The utility of hydraulic functional evaluation is demonstrated by a multi-year field study evaluating the reliability of 2DHD models to predict areas of vulnerability within restorations. The foundation of this study was the development of 2DHD models in 5 restoration sites located in the Maryland coastal plain of the Chesapeake Bay. High resolution terrain datasets were developed at each site to allow for 2DHD modeling to best approximate variable field conditions. Model development was combined with instrumentation of each site to permit calibration of models to observed flood events.
The results of this study show that each restoration site has distinct functional behavior that can be explained by 2DHD predictions. Areas within sites where 2DHD models predicted high velocities contained stream banks and floodplains with hydraulically stressed vegetation, bare soil due to scour, exposed basal gravels, and minimal retention of organic matter and sediments. Areas with low velocities showed the opposite: vegetation lacking scars or deformation, well vegetated stream banks and floodplains, and observable accumulations of organic matter and sediments.
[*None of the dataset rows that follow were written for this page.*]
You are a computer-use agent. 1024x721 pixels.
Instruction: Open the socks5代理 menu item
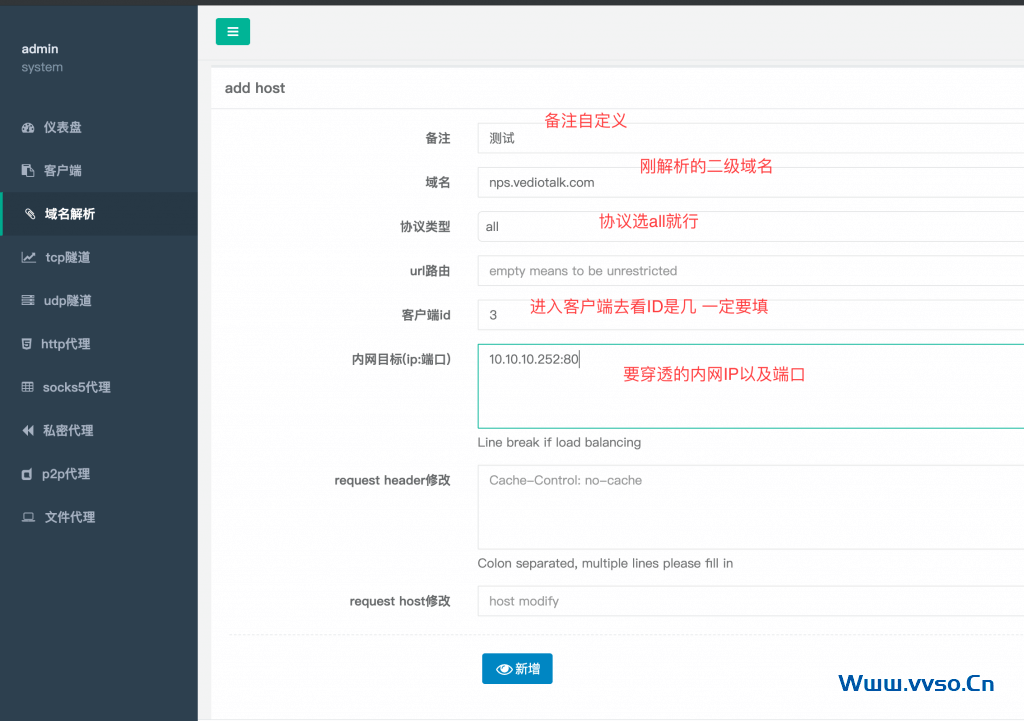[x=76, y=388]
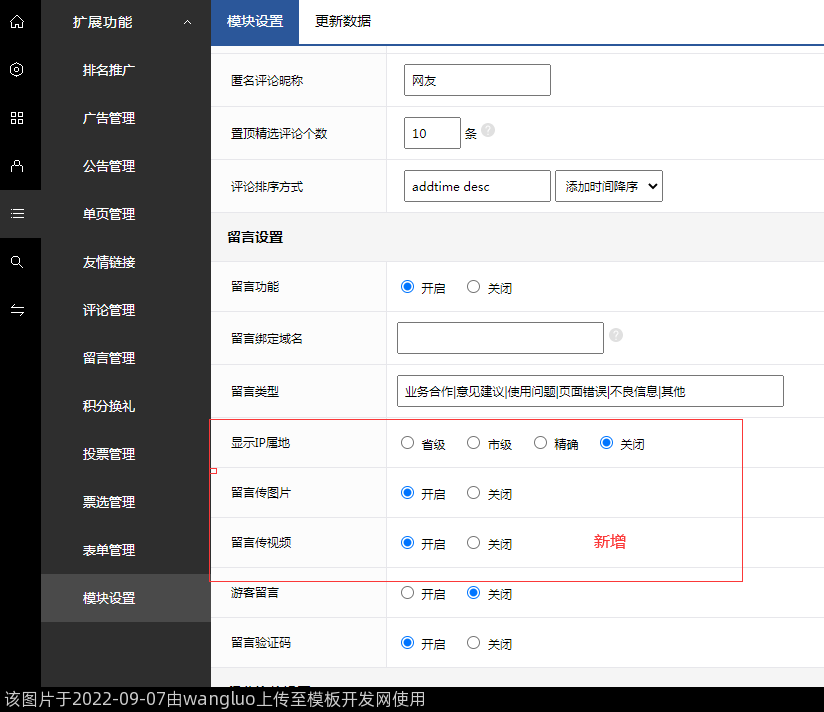824x712 pixels.
Task: Click the home icon in left rail
Action: [16, 21]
Additional 2DHD modeling of the 5 restoration sites using extreme event analysis allowed for predicting hydraulic functions across many events, revealing the potential for future loss of function in some areas while other areas remain resilient. The modeling of both frequently occurring and extreme events demonstrates the importance of predicting hydraulic function to aid in quantifying restoration performance and defining the functional behavior of each site.
About Jesse Robinson, PE
Jesse Robinson is a senior research engineer with the University of Louisville Stream Institute (ULSI) and an engineer with Riverine Systems, LLC. His work is in the design of custom stream and wetland restoration solutions, the investigation of functional response to restoration, and the development of techniques for advancing restoration assessment and design.